Kadena junior Brant Casteel tracks across the finish line after Tuesday's 6.2-mile team relay portion of the 2007 Far East High School Cross-Country Meet. (Dave Ornauer / S&S)

KADENA AIR BASE, Okinawa — What Brant Casteel and Chasity Cordova failed to do Monday in their individual races, they accomplished as a relay pair on Tuesday — and paced Kadena to its fourth Far East High School Cross Country Meet team title since 2002.

Casteel and Cordova buddied up to win the 6.2-mile team relay portion of the two-day Far East meet. They ran the Banyan Tree Golf Links course in 25 minutes, 53 seconds, outpacing second-place Andrew Quallio and Mallarie Ashliman of Zama American by 36 seconds.

“They showed they are capable of coming in first,” coach Tom McKinney said of his two top runners.

Casteel lost Monday’s 3.1-mile individual race to Quallio by a minute, while Cordova lost to Gee Mi Jorde of Nile C. Kinnick when she missed a course boundary flag and had to retrace her steps.

“Andrew is his own animal. Chasity just made a mental mistake,” McKinney said. “We talked before today’s race. We said this is how you have to run the course. She [Cordova] got a big lead, and he [Casteel] kept it.”

Asked if he felt better after Tuesday’s race, Casteel replied, “Oh, yeah, definitely.”

The junior and two-time Okinawa Activities Council champion credited Cordova, a sophomore who won the OAC title for the first time, with the victory. She built a 35-second lead on her second leg of the relay, and Casteel held it the rest of the way.

“She just blew everybody away, even this madman here,” Casteel remarked, with Quallio standing beside him right after the race. “That was pretty incredible.”

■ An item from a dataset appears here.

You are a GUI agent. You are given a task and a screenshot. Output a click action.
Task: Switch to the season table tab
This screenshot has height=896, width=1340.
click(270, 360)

That the two rebounded to take the relay, and pace Kadena to its second straight team title and DODDS-Pacific-record fifth overall, was “far more important,” Casteel said, than individual honors.

“She was my motivation,” Casteel said of Cordova. “I didn’t want to waste all of her hard work. That’s what team’s about.”

“They were definitely very strong,” Quallio said. “They did an awesome job. Dominant.”

Behind Quallio and Ashliman, Guam High’s Robert Fry and Susan Smith took third (26:50), followed by Jorde and her Kinnick teammate Kenny Korcal (27:08) and Kadena’s No. 2 team of Patrick Edwards and Cassie McDonald (27:13). Kadena’s five relay teams all placed in the top 20.

Thought to be rebuilding entering the 2007 season, Kadena instead continued work on its budding dynasty. And McKinney is confident that will continue. He loses only two runners, senior Jacob Bloom and freshman RioShaune Harris, who transfers to Ramstein Air Base in Germany.

“When you win, it naturally keeps kids motivated,” McKinney said. “Which isn’t hard to do. Kadena is the powerhouse. They don’t want to see it drop.”